> -----Original Message-----
> From: J. Bruce Fields [mailto:[email protected]]
> Sent: Wednesday, April 24, 2013 18:27
> To: Yan Burman
> Cc: Wendy Cheng; Atchley, Scott; Tom Tucker; [email protected];
> [email protected]; Or Gerlitz
> Subject: Re: NFS over RDMA benchmark
>
> On Wed, Apr 24, 2013 at 11:05:40AM -0400, J. Bruce Fields wrote:
> > On Wed, Apr 24, 2013 at 12:35:03PM +0000, Yan Burman wrote:
> > >
> > >
> > > > -----Original Message-----
> > > > From: J. Bruce Fields [mailto:[email protected]]
> > > > Sent: Wednesday, April 24, 2013 00:06
> > > > To: Yan Burman
> > > > Cc: Wendy Cheng; Atchley, Scott; Tom Tucker;
> > > > [email protected]; [email protected]; Or Gerlitz
> > > > Subject: Re: NFS over RDMA benchmark
> > > >
> > > > On Thu, Apr 18, 2013 at 12:47:09PM +0000, Yan Burman wrote:
> > > > >
> > > > >
> > > > > > -----Original Message-----
> > > > > > From: Wendy Cheng [mailto:[email protected]]
> > > > > > Sent: Wednesday, April 17, 2013 21:06
> > > > > > To: Atchley, Scott
> > > > > > Cc: Yan Burman; J. Bruce Fields; Tom Tucker;
> > > > > > [email protected]; [email protected]

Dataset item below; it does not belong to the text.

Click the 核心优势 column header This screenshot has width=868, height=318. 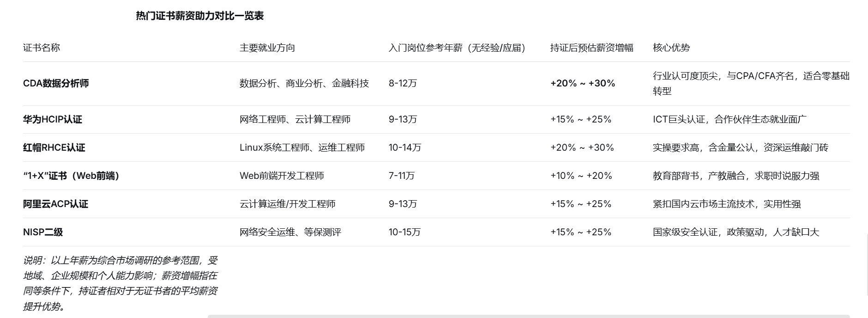671,48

> > > > > > Subject: Re: NFS over RDMA benchmark
> > > > > >
> > > > > > On Wed, Apr 17, 2013 at 10:32 AM, Atchley, Scott
> > > > > > <[email protected]>
> > > > > > wrote:
> > > > > > > On Apr 17, 2013, at 1:15 PM, Wendy Cheng
> > > > > > > <[email protected]>
> > > > > > wrote:
> > > > > > >
> > > > > > >> On Wed, Apr 17, 2013 at 7:36 AM, Yan Burman
> > > > > > >> <[email protected]>
> > > > > > wrote:
> > > > > > >>> Hi.
> > > > > > >>>
> > > > > > >>> I've been trying to do some benchmarks for NFS over RDMA
> > > > > > >>> and I seem to
> > > > > > only get about half of the bandwidth that the HW can give me.
> > > > > > >>> My setup consists of 2 servers each with 16 cores, 32Gb of
> > > > > > >>> memory, and
> > > > > > Mellanox ConnectX3 QDR card over PCI-e gen3.

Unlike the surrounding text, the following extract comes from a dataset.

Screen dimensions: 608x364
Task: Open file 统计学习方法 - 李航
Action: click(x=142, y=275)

> > > > > > >>> These servers are connected to a QDR IB switch. The
> > > > > > >>> backing storage on
> > > > > > the server is tmpfs mounted with noatime.
> > > > > > >>> I am running kernel 3.5.7.
> > > > > > >>>
> > > > > > >>> When running ib_send_bw, I get 4.3-4.5 GB/sec for block sizes 4-
> 512K.
> > > > > > >>> When I run fio over rdma mounted nfs, I get 260-2200MB/sec
> > > > > > >>> for the
> > > > > > same block sizes (4-512K). running over IPoIB-CM, I get 200-
> 980MB/sec.
> > > > > > >
> > > > > > > Yan,
> > > > > > >
> > > > > > > Are you trying to optimize single client performance or
> > > > > > > server performance
> > > > > > with multiple clients?
> > > > > > >
> > > > >
> > > > > I am trying to get maximum performance from a single server - I
> > > > > used 2
> > > > processes in fio test - more than 2 did not show any performance boost.
> > > > > I tried running fio from 2 different PCs on 2 different files,
> > > > > but the sum of
> > > > the two is more or less the same as running from single client PC.
> > > > >
> > > > > What I did see is that server is sweating a lot more than the
> > > > > clients and
> > > > more than that, it has 1 core (CPU5) in 100% softirq tasklet:
> > > > > cat /proc/softirqs
> > > >
> > > > Would any profiling help figure out which code it's spending time in?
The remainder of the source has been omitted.